Javascript Tips

OpenFn supports all modern JavaScript features.

This section highlights some useful JavaScript features and operators which might help make your code cleaner. This is not meant to be an exhaustive guide, just a pointer to some good techniques on some of the newer aspects of the language.

Using the fn(...) operation from the common adaptor

We recommend using the fn(...) operation to manipulate state and apply custom JavaScript to transform, manipulate, and clean data before sending to target applications.

fn(state => {
  //call state to edit
  //add your custom javascript here to manipulate state
  return state; //always return state
});

Variables: var vs let vs const

JavaScript gives you three different ways to declare variables, and this can be a bit confusing.

• var is a variable that can have its value reassigned. You can re-declare a var multiple times.
• let is basically the same as a var, but cannot be redeclared and has subtly different scoping rules.
• const is used for variable whose values do not change.

It doesn't really matter which style you use (except perhaps if you try to assign to a const).

Most OpenFn jobs are written in quite a functional style anyway - you may find you don't even need to declare variables.

What is functional programming?

Functional programming is a style of programming, increasingly popular in modern Javascript.

Broadly, the idea is to minimize the usage of control flow statements (like if/else,for) and instead use chains of functions. In functional programming we pass data through a pipeline to get the result we want sound familiar?).
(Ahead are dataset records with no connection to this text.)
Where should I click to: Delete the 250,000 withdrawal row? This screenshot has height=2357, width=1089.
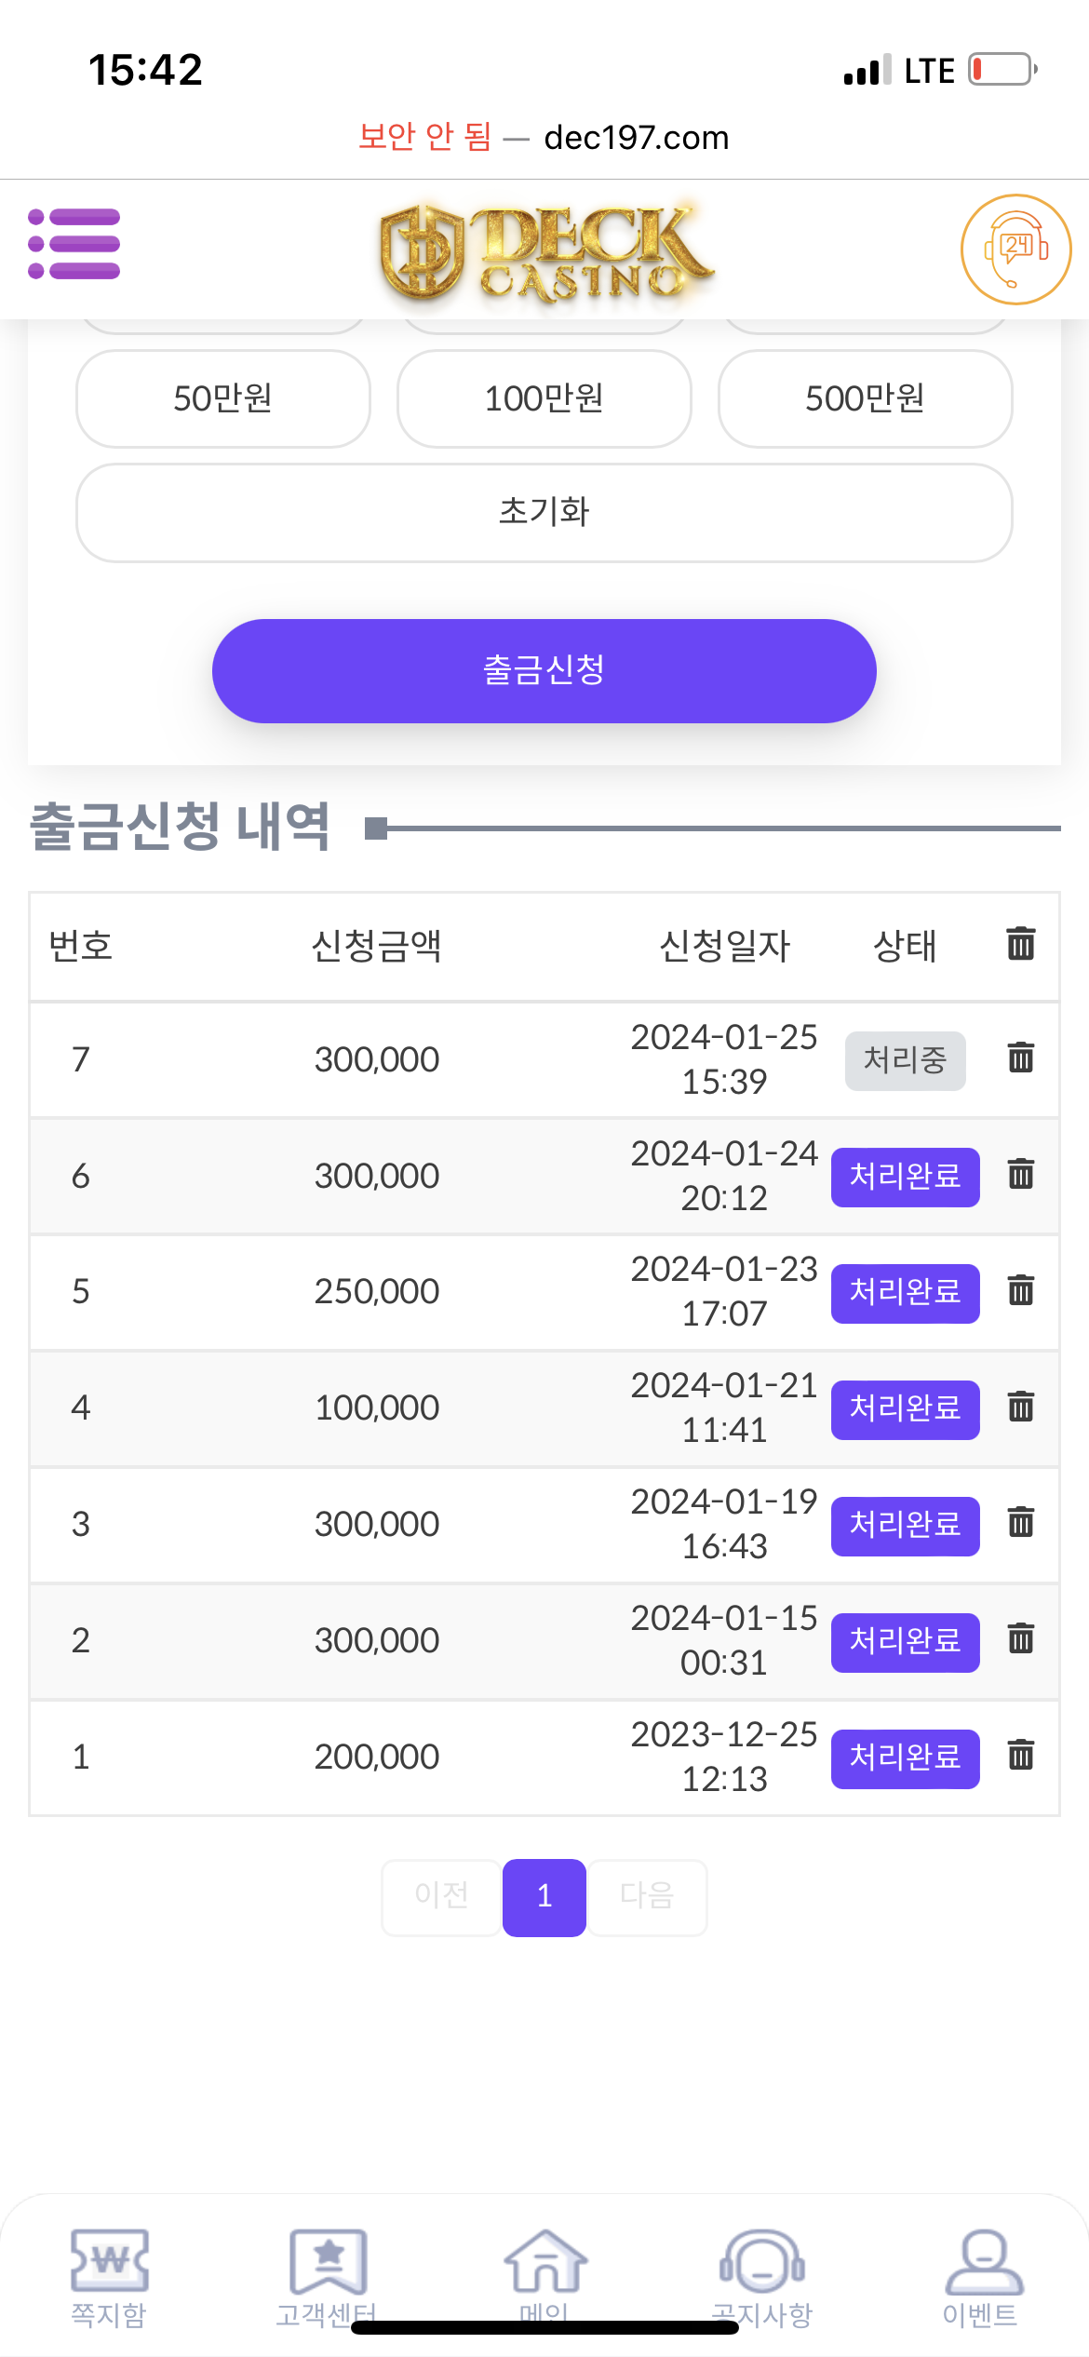click(x=1020, y=1291)
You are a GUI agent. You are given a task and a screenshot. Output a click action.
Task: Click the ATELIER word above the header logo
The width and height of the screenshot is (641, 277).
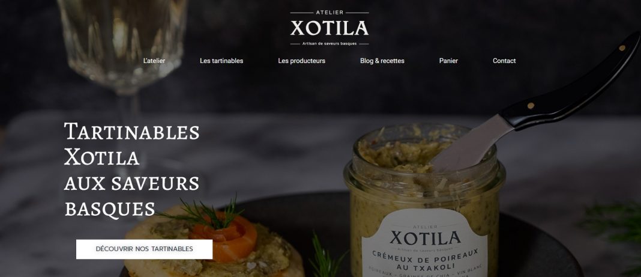point(330,13)
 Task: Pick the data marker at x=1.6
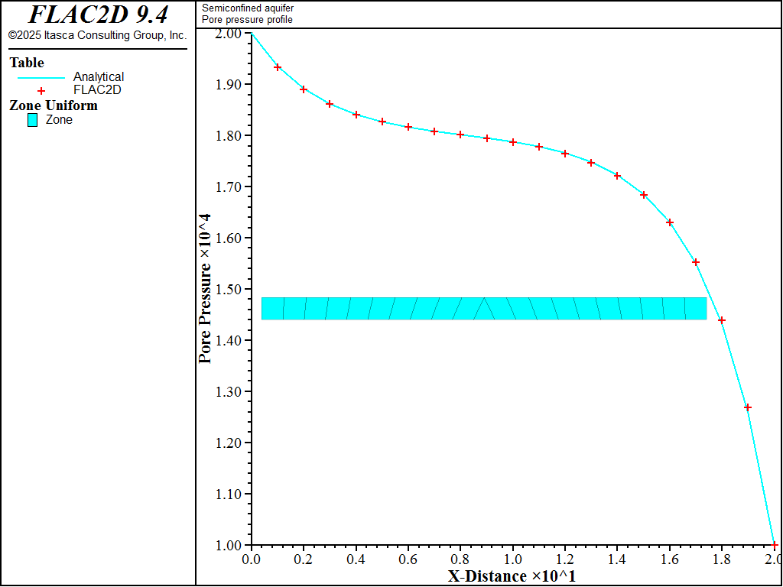point(670,222)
const items = [10, 109, 55];

// Imperative JS
const transformedItems = [];
for (const i of items) {
  if (i < 100) {
    transformedItems.push(i * 2);
  }
}

// Functional js
const transformedItems = items.filter(x => x > 100).map(x => x * 2);

Functional programming tends to be more terse and condensed than regular, imperative programming. This is a good and bad thing - but if you're used to the style, it tends to be very readable and translates well across languages.

Most modern, idiomatic JavaScript is written with const and let. This can actually make your code more readable and intentional, and the rules are actually pretty simple:

• Use a const if you don't want a variable value to change.
• Use a let if you expect variable value to change.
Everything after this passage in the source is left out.